Dou partida no carro.
Como que eu vou voltar para casa agora? Se o meu pai teve essa reação, imagina a minha mãe... Meu irmão e todos os meus familiares... Eu só quero cair em um buraco e do nada aparecer em um novo mundo. Porém, não é possível. Então, tenho que manter foco na estrada.

– Podemos ir para a sua casa? – pergunto com uma voz de choro.
– Claro! – responde sem pensar duas vezes.
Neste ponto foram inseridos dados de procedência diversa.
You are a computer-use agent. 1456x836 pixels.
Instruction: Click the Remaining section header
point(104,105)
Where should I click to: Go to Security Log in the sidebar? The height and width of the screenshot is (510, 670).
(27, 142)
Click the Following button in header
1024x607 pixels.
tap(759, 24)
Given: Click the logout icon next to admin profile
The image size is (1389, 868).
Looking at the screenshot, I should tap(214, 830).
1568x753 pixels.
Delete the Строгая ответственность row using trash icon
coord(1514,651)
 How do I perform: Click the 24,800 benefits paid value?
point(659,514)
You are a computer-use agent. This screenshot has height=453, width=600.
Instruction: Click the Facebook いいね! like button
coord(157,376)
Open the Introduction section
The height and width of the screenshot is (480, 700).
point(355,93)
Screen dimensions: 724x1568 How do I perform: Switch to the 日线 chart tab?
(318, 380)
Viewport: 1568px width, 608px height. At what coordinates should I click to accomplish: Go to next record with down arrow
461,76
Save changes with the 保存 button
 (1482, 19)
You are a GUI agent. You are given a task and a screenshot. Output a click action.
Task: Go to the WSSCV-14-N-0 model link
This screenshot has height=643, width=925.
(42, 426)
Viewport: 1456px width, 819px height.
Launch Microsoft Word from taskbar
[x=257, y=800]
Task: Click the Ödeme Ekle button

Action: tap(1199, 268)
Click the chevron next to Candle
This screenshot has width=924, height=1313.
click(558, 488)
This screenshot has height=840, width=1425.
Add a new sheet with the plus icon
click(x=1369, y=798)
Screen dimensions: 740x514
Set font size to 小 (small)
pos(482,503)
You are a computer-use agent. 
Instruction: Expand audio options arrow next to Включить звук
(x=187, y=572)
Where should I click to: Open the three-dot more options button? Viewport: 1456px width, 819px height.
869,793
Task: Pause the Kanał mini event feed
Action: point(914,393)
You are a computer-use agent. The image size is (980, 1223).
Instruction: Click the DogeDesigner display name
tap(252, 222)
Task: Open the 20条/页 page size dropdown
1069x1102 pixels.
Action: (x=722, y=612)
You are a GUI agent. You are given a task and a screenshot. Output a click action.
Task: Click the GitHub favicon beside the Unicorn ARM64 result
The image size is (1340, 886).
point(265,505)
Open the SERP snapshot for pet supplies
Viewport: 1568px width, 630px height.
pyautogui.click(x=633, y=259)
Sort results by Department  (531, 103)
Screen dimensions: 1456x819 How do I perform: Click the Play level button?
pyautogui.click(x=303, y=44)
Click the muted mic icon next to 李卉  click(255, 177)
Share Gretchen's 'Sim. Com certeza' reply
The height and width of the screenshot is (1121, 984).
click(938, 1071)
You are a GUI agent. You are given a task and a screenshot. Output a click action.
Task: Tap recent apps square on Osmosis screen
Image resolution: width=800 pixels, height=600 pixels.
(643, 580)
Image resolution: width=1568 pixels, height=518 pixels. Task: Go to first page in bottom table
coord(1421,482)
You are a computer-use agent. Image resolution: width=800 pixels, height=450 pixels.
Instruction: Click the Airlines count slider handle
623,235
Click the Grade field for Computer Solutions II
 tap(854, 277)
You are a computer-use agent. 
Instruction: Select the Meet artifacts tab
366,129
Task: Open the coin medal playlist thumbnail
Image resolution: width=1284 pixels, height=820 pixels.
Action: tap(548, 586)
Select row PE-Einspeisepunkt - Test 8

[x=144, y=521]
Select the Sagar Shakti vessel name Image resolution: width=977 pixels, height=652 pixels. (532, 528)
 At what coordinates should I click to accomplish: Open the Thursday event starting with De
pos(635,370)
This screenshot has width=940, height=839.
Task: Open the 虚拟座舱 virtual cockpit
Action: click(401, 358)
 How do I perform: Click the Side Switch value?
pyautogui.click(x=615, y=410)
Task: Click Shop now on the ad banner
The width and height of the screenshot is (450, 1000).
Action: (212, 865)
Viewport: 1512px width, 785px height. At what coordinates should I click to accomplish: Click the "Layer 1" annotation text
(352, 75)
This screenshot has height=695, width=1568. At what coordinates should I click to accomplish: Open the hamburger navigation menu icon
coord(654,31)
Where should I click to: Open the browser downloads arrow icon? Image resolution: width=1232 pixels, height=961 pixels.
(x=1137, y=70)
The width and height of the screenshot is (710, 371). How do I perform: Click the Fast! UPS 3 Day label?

Paro o carro em frente a casa dele e começo a coçar a minha perna, de tão nervoso que estou. Henry sai do carro e abre a porta, para que eu saia também. Tranco o carro e logo estamos entrando em sua casa. Sua mãe não está e segundo ele, o mesmo nunca conheceu o pai. Então, estamos sozinhos. Me levou até o seu quarto e eu deitei em sua cama.

Ele saiu do quarto e me deixando sozinho aqui. Eu estou deitado de cabeça para cima, encarando o teto e segurando minhas lágrimas, não quero que ninguém me veja chorando. Henry volta para o quarto, deita ao meu lado e começa a fazer cafuné.

– Não deixe que isso te abale – começa – tem pais que fazem coisas piores. E outra, você não está perdendo nada. Quem está perdendo é ele.
Silêncio.
– Vamos assistir a um filme? – assenti, só pra não deixá-lo entediado.

Ele colocou o filme e em meia hora dormiu. Eu continuei encarando o teto e fico assim o resto do dia. Henry levantou para comer, tomar banho e eu me encontro na mesma posição, pois eu não quero liberar minhas emoções perto dele.
Já é de noite e estamos "assistindo" mais um filme.

Madrugada chega e nada no sono aparecer. Henry está dormindo pela vigésima vez e eu tentando. Seu celular começa a apitar e me incomoda. Eu pego para colocar no modo silencioso e me espanto com as três primeiras mensagens.

– Luís Gustavo –

L: Ei!
L: Já estou com saudades.
L: Quando vamos nos encontrar de novo? Sinto falta do seu beijo.

Que porra é essa?
Bloqueio o celular e volto para a minha posição inicial. Agora as lágrimas decidem cair.